[START The records]

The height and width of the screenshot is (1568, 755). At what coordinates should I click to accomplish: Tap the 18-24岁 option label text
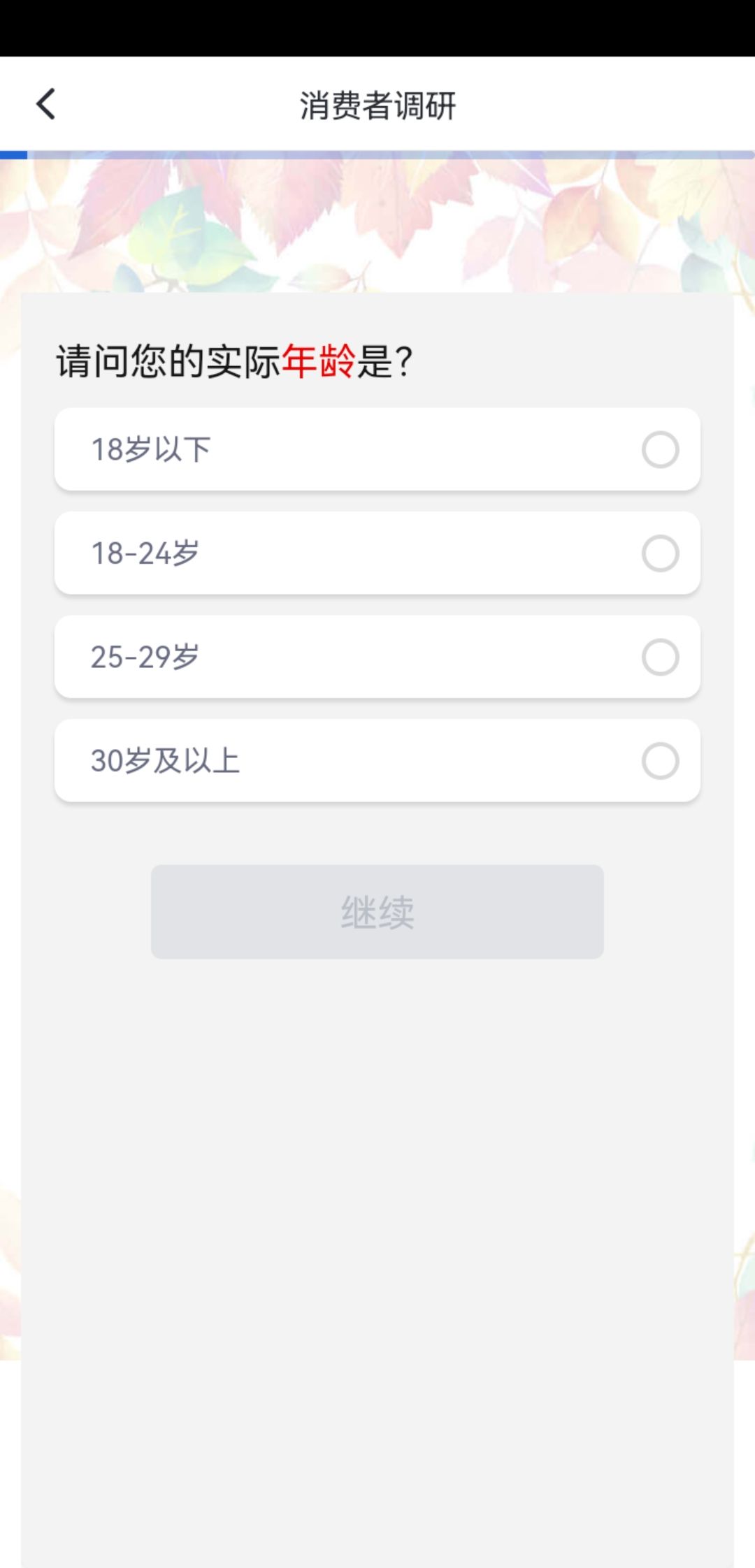click(145, 553)
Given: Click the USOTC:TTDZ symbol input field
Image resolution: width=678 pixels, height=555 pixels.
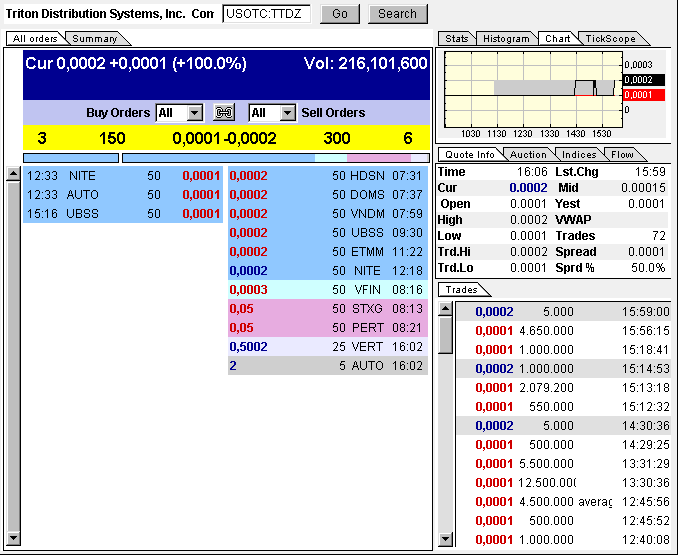Looking at the screenshot, I should click(266, 14).
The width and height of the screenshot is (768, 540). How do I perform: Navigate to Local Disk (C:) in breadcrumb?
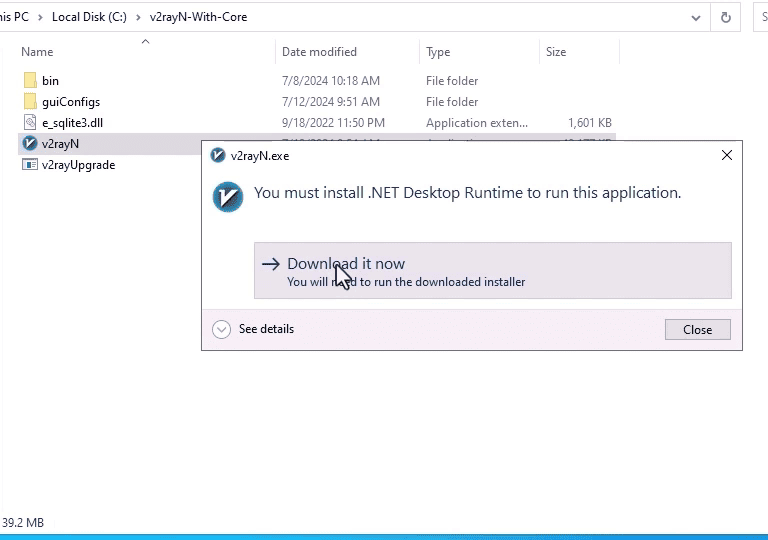pyautogui.click(x=89, y=17)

[END The records]

* The request *
Turn the entries above into a numbered list with one line per item, skipping any blank lines and leaving out the pictures.

* Output of the exercise *
1. The height and width of the screenshot is (1568, 755). At what coordinates should I click to accomplish: Tap the 18-24岁 option label text
2. click(145, 553)
3. Given: Click the USOTC:TTDZ symbol input field
4. Image resolution: width=678 pixels, height=555 pixels.
5. Looking at the screenshot, I should click(266, 14).
6. The width and height of the screenshot is (768, 540). How do I perform: Navigate to Local Disk (C:) in breadcrumb?
7. pyautogui.click(x=89, y=17)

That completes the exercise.